I started the car and got the A/C going right away. Meanwhile, we opened our packs and sorted through our gear. Some stuff we wanted in the car with us, like snacks and drinks, and the other stuff could stay in the back. We got out our “Car Clothes” and changed into them in the restroom. It felt good to wear non-stinky clothes, and to walk around in non-sweaty shoes. It wasn’t as good as a shower, but it would have to do. The Civilized World was expecting it of us. After that, it was time to get in the car and go. It was about six hours to San Diego, plus time to stop and eat. We had lunch in Lone Pine, then continued down Route 395.

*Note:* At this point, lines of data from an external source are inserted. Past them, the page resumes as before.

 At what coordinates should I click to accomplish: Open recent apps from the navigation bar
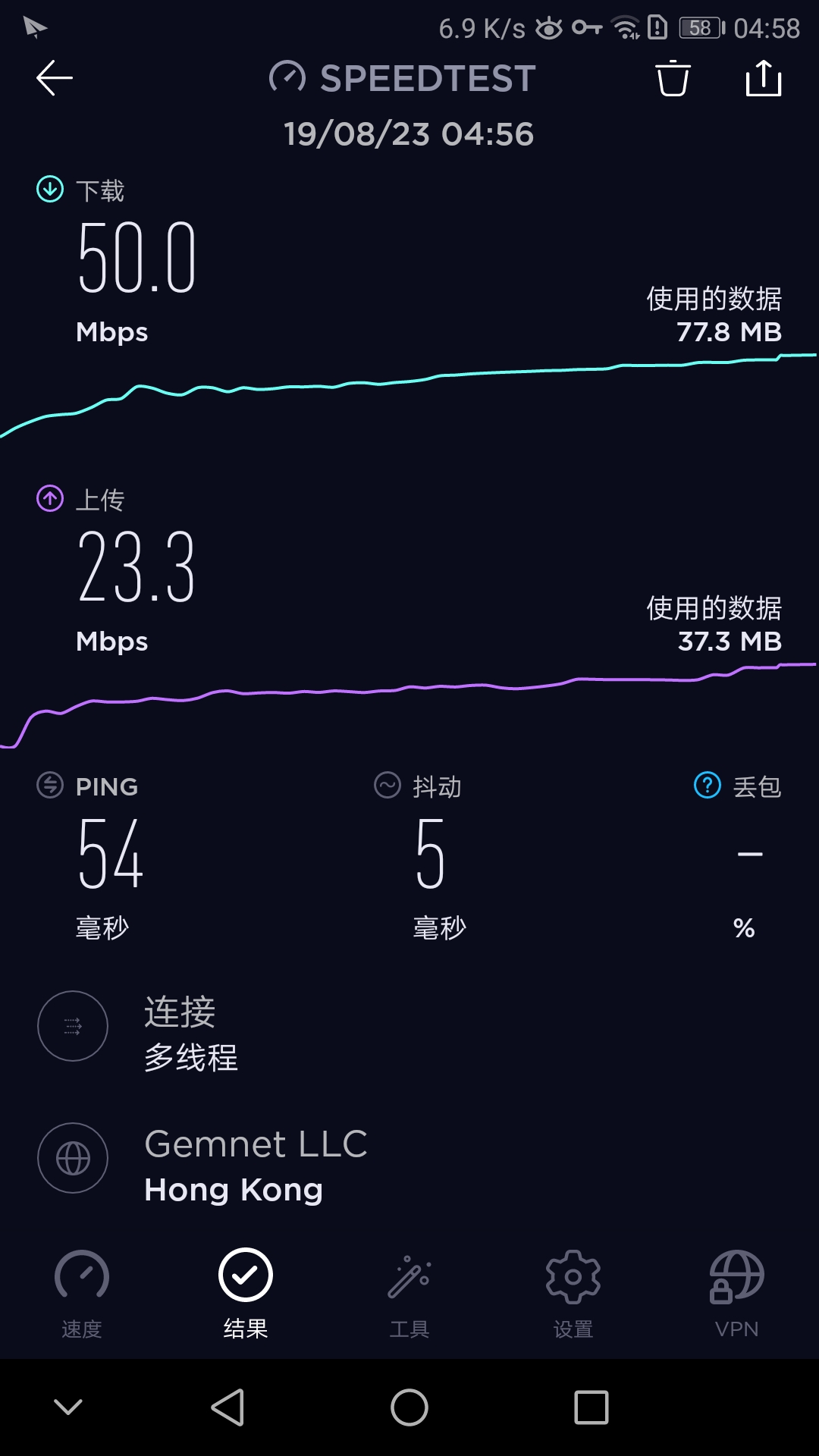click(x=592, y=1407)
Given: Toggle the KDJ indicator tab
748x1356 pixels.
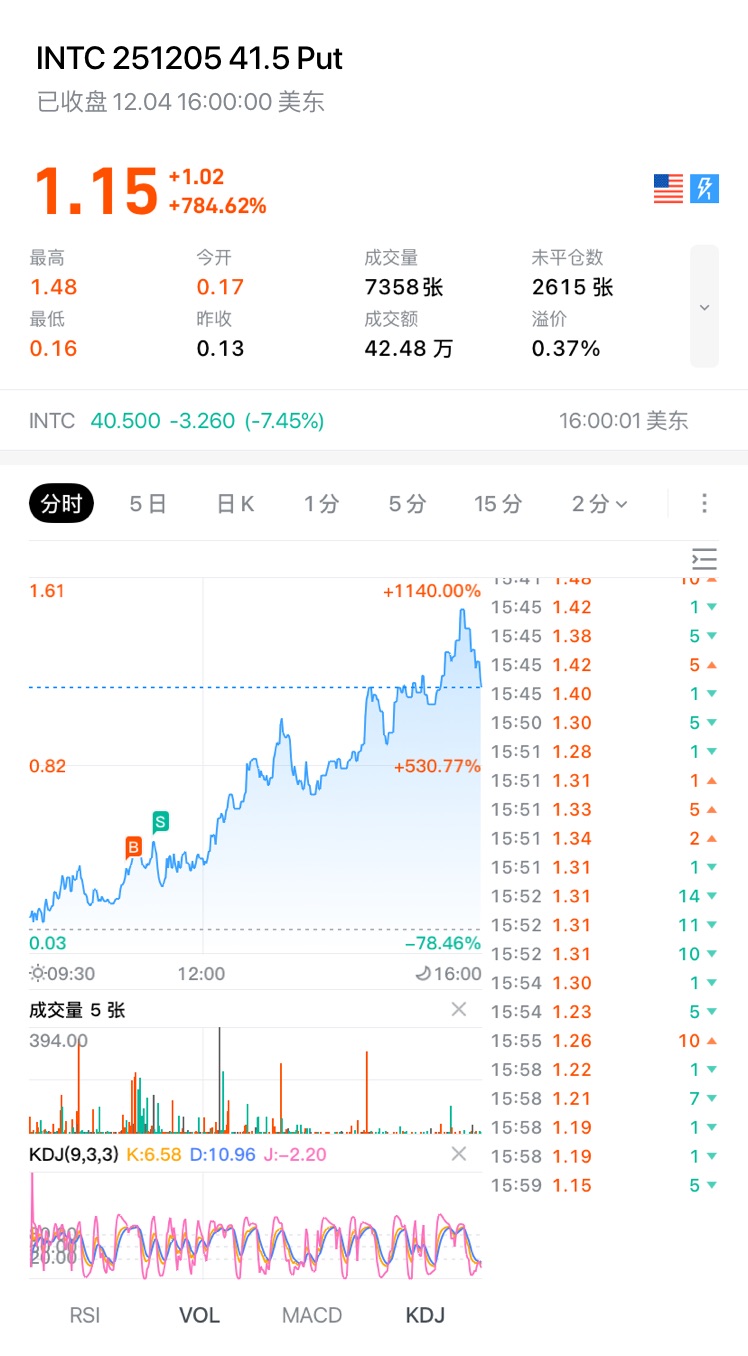Looking at the screenshot, I should click(x=425, y=1315).
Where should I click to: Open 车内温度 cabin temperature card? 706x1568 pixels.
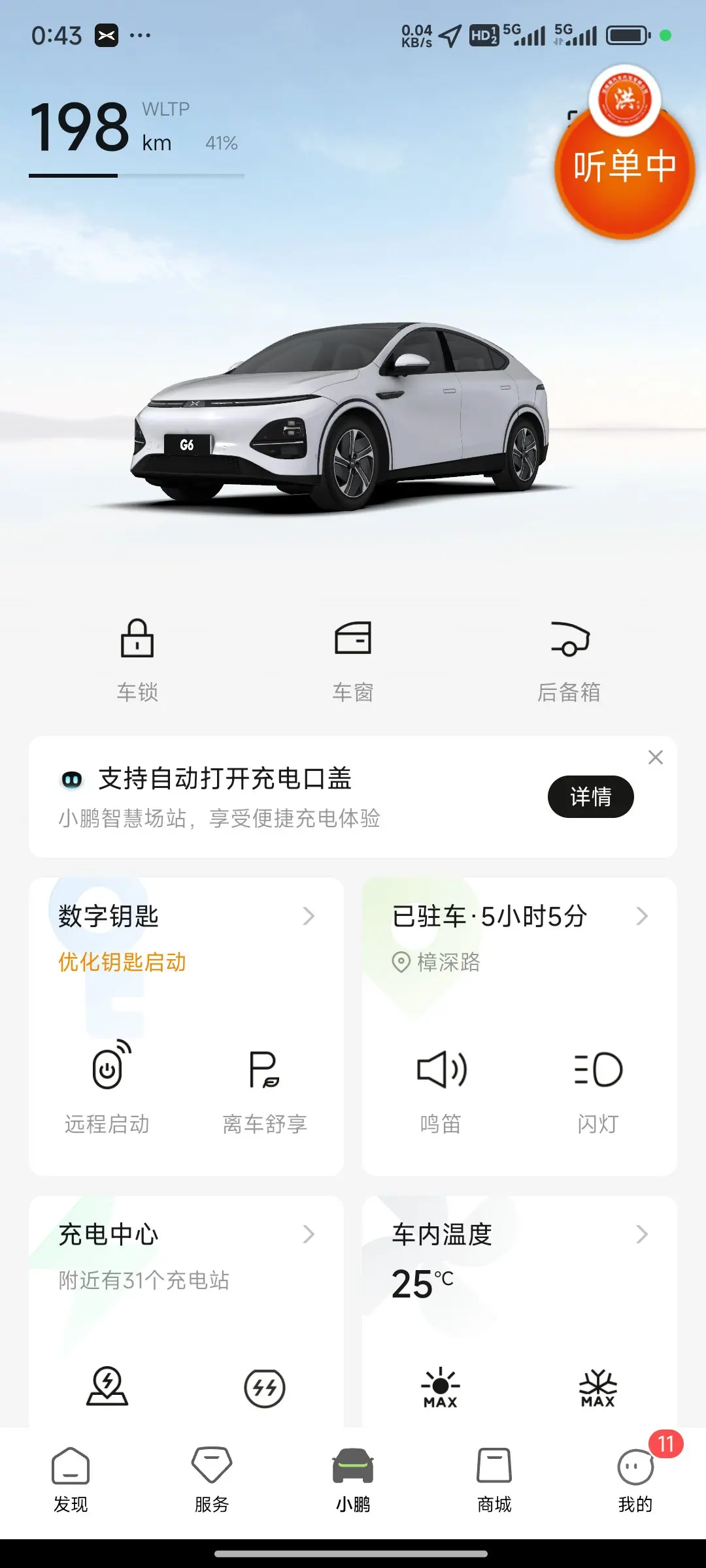(x=520, y=1235)
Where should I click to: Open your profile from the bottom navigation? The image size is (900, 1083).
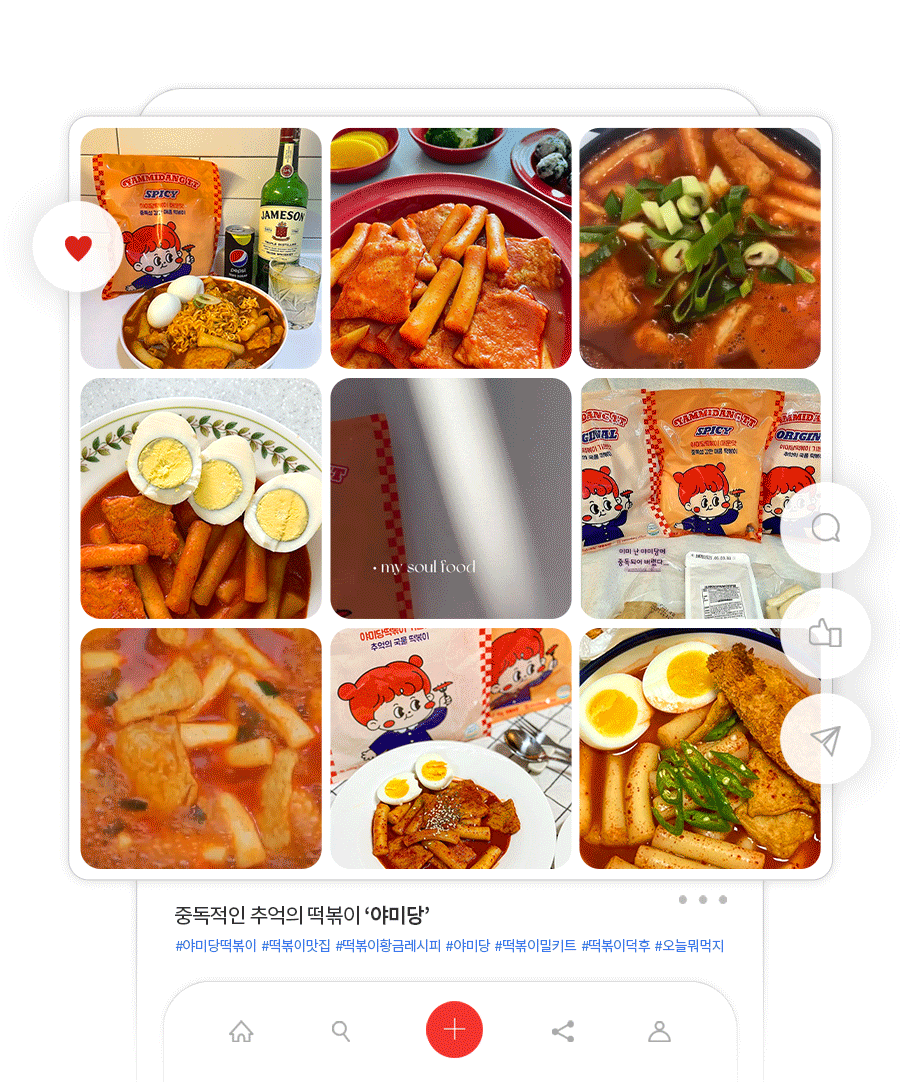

We talked a little bit about the trip on the way back, about how our gear had worked perfectly, with no breakages, and how grateful we were that it hadn’t rained on us every day. We’d had a week of sunny weather. We thought about the Rae Lakes, and how beautiful the area had been. No wonder this was such a popular place to hike! Even though folks on the internet complain that it’s overused and far too crowded, we didn’t feel that way at all. We solved that problem by seeking out secluded campsites whenever possible, off the beaten path, and this made all the difference. The Sierra Nevada is a very large place, after all, and I think that there is more than enough room for everyone to visit if they want to. In fact, we were already intending to explore other places in the Sierra next Summer, both north and south of here. Rather than being sad that the trip was over, I was excited to get back home and start planning!